### Exercise objective
Look through the lines below, find those with the word "Zoom", and copy them.

■ ■ ■ ■ ■ ■ ■

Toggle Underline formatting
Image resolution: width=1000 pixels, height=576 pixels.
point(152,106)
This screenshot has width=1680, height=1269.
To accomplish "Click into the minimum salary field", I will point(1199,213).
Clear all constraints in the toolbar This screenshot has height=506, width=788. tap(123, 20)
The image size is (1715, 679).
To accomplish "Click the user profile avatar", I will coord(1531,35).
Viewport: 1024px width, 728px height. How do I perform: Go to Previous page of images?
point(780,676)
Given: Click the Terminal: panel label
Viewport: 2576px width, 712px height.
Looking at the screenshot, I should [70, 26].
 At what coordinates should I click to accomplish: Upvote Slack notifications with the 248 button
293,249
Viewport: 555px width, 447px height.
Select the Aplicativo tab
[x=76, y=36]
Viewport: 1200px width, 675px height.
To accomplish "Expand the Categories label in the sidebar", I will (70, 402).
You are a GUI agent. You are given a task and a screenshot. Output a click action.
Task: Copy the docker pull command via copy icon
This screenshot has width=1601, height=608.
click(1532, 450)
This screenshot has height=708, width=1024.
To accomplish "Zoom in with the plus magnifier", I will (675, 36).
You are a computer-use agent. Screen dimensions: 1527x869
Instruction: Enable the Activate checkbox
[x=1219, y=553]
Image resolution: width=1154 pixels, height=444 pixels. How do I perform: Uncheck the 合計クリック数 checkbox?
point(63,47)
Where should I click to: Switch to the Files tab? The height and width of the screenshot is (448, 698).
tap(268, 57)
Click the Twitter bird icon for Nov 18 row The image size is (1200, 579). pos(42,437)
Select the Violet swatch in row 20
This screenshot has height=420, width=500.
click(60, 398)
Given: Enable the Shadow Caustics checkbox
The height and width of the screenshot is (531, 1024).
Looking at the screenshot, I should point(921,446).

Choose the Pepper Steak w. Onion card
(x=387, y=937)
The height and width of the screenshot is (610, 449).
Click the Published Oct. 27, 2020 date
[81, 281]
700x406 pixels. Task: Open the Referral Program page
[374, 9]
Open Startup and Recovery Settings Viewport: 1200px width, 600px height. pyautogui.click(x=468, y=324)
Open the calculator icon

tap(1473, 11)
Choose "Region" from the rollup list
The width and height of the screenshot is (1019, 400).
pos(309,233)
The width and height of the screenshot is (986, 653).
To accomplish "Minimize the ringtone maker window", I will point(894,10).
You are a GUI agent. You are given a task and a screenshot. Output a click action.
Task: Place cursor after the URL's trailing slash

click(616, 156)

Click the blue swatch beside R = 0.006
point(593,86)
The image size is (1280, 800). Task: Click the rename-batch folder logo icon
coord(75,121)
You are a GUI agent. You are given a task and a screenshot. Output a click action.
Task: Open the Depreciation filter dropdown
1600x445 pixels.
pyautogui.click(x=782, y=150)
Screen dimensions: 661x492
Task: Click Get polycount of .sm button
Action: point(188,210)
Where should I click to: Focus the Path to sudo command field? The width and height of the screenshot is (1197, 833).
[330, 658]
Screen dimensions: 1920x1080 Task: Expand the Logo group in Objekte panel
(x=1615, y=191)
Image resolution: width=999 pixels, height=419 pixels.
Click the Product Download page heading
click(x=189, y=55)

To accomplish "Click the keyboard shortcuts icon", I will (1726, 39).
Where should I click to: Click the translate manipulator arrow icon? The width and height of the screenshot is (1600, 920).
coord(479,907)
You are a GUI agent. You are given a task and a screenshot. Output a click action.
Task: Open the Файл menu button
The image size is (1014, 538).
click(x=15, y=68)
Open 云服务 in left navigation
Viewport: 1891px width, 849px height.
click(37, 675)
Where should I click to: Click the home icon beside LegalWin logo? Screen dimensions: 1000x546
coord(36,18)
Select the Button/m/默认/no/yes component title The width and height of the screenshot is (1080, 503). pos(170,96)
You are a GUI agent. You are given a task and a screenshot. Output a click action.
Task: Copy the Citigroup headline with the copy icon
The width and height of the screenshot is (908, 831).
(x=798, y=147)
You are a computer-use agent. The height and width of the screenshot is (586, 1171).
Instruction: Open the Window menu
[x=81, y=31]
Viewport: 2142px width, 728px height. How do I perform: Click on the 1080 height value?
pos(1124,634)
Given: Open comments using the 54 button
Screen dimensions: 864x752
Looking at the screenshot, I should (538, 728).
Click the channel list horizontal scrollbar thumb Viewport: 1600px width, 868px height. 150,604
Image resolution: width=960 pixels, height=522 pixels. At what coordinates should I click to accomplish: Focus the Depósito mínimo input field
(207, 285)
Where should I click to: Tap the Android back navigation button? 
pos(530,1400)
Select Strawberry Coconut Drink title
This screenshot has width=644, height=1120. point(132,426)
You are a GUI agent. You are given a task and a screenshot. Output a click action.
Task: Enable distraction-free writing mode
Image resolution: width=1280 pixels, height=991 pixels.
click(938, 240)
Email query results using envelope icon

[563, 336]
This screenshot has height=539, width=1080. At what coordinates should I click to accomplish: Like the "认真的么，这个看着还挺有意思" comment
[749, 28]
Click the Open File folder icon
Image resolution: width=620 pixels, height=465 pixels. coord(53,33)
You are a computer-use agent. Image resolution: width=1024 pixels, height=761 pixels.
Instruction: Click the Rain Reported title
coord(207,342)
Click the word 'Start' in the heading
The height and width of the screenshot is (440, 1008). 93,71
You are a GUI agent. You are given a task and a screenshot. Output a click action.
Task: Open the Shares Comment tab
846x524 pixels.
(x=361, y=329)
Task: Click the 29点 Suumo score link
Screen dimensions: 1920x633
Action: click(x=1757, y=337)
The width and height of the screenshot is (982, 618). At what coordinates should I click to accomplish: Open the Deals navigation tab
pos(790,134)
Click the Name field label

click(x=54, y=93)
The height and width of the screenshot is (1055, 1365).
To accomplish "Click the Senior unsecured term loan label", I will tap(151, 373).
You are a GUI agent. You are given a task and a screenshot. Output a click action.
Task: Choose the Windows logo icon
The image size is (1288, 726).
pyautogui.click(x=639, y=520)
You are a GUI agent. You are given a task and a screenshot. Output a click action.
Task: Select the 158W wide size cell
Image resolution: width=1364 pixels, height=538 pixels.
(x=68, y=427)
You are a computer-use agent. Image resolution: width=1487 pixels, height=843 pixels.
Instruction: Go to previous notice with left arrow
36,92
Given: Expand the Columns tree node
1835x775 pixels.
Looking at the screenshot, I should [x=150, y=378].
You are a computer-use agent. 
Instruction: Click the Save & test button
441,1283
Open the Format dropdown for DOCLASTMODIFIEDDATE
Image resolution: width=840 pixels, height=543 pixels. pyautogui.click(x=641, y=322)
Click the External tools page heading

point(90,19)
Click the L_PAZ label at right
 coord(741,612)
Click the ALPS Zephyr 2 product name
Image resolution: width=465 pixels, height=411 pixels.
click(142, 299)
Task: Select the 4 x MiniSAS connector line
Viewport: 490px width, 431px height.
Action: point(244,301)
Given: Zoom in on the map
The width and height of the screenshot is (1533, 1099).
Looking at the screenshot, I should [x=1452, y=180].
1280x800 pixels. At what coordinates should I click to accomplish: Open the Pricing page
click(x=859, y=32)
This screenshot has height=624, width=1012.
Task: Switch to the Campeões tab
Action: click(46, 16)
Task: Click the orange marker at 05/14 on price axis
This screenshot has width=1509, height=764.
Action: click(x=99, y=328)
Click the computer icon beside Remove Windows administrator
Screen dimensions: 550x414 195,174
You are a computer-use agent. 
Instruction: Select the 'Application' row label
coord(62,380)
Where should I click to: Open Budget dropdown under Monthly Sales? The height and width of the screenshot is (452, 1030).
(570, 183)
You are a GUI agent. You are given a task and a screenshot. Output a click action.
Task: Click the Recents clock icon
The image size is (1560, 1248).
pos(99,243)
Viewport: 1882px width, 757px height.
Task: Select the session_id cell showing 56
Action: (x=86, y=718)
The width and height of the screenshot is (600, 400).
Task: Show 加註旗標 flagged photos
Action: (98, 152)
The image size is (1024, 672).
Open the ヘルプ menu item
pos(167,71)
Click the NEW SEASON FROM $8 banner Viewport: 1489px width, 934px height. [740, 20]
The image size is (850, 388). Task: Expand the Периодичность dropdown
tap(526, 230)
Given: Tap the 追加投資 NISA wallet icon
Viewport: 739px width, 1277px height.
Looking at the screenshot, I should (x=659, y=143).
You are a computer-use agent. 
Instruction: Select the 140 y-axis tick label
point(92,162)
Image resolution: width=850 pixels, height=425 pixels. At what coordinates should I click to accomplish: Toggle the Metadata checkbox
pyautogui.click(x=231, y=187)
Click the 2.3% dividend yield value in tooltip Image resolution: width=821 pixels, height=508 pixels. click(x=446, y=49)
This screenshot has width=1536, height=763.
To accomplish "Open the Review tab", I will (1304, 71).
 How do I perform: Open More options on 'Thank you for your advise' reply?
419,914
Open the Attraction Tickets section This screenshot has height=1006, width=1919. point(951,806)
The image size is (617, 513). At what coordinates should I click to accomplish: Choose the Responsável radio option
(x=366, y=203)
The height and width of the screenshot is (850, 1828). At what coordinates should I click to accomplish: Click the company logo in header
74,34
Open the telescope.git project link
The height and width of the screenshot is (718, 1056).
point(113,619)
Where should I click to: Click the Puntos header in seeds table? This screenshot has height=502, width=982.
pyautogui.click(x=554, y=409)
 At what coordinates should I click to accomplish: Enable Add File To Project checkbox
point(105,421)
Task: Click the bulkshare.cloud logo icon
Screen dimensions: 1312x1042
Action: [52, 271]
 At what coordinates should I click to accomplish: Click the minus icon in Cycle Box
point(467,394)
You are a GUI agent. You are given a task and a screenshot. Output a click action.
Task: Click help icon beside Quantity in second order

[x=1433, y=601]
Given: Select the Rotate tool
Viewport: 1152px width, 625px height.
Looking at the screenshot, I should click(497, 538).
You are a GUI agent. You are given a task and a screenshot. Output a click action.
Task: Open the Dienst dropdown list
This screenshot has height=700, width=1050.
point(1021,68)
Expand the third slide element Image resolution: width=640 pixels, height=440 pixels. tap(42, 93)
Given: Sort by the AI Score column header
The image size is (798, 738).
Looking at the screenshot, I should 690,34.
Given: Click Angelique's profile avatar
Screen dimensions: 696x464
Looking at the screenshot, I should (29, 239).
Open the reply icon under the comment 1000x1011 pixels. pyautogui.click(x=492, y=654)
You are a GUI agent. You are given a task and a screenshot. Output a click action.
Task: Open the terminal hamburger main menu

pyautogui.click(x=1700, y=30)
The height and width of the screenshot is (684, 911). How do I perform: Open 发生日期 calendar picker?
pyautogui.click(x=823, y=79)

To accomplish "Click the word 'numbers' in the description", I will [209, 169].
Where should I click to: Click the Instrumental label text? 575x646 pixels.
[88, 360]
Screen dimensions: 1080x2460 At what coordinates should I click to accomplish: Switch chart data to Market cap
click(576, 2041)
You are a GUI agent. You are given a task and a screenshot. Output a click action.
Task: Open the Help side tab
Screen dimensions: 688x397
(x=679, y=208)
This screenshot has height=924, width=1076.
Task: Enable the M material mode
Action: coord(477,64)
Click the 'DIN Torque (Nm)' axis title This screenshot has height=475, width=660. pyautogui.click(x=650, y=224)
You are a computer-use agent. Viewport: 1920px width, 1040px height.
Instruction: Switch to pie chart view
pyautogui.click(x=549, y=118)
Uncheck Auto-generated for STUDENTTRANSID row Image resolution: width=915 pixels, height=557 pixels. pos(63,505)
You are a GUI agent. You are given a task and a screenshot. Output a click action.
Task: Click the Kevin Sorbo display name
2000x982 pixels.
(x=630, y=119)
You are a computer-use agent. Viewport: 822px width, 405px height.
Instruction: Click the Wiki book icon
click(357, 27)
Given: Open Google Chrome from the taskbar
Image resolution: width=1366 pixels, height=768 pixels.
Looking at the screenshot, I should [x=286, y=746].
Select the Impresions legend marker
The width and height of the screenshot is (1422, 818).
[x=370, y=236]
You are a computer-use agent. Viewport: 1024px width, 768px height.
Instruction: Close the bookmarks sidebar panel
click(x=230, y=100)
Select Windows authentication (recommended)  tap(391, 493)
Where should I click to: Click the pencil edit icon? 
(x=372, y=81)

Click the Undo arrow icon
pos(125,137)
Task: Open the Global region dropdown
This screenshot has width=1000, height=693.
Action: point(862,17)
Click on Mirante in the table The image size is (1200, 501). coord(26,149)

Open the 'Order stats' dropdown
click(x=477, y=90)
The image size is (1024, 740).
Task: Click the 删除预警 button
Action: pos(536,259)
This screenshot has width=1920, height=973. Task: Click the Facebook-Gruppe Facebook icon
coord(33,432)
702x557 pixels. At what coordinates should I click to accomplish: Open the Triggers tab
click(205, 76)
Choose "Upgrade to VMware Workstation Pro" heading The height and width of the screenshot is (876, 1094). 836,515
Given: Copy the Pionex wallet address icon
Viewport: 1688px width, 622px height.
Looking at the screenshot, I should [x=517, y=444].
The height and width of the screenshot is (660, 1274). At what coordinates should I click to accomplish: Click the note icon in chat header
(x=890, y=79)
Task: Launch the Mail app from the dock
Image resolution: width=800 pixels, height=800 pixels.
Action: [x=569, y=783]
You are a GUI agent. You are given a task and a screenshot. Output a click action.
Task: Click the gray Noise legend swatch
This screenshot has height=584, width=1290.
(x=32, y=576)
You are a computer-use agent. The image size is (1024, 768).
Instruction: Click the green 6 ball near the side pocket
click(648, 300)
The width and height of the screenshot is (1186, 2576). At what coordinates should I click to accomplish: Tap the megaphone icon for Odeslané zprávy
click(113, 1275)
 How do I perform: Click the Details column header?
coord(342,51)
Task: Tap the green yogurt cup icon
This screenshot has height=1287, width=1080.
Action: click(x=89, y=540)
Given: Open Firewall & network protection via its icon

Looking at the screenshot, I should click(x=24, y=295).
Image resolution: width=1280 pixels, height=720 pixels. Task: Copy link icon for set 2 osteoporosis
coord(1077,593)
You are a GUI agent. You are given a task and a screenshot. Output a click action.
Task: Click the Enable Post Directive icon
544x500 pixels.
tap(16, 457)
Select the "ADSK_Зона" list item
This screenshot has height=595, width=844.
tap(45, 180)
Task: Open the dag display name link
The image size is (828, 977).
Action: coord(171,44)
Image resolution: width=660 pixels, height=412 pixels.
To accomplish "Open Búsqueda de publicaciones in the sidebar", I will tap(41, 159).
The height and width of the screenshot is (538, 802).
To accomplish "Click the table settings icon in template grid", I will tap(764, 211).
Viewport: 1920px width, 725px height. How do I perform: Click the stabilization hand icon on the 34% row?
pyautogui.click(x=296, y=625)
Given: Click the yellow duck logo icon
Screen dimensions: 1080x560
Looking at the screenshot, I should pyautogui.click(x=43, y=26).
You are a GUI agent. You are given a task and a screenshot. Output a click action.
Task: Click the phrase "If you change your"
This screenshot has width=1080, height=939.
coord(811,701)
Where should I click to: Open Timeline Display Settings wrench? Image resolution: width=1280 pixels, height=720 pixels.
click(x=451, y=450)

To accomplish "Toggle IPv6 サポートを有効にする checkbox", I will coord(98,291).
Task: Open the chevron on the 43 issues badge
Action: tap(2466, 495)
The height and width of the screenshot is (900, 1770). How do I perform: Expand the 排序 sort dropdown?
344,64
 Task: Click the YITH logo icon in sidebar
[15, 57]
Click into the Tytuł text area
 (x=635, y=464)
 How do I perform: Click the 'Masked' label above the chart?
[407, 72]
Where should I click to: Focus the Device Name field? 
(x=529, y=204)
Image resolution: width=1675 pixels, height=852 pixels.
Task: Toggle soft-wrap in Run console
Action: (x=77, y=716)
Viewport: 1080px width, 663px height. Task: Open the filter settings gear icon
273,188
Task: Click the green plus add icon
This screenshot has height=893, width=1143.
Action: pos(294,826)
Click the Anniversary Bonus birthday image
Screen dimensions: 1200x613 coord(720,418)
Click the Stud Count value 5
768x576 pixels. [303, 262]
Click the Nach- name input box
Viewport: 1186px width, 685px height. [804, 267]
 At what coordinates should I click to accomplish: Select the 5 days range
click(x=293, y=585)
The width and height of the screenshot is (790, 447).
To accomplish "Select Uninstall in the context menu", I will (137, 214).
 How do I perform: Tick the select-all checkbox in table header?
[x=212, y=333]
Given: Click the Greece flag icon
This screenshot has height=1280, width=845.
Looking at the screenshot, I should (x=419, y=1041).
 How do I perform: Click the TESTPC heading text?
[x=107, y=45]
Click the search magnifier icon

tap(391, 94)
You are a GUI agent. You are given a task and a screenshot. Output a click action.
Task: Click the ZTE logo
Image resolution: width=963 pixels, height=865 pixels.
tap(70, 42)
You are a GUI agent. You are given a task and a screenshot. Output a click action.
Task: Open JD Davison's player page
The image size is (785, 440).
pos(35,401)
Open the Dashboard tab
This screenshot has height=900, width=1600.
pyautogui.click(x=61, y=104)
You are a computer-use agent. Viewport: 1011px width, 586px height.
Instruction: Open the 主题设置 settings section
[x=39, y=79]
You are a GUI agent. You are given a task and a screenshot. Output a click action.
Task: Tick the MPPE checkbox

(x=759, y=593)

■ ■ ■ ■ ■ ■ ■

### Written reply
To accomplish "Zoom in with the plus magnifier", I will (675, 36).
Given: Zoom in on the map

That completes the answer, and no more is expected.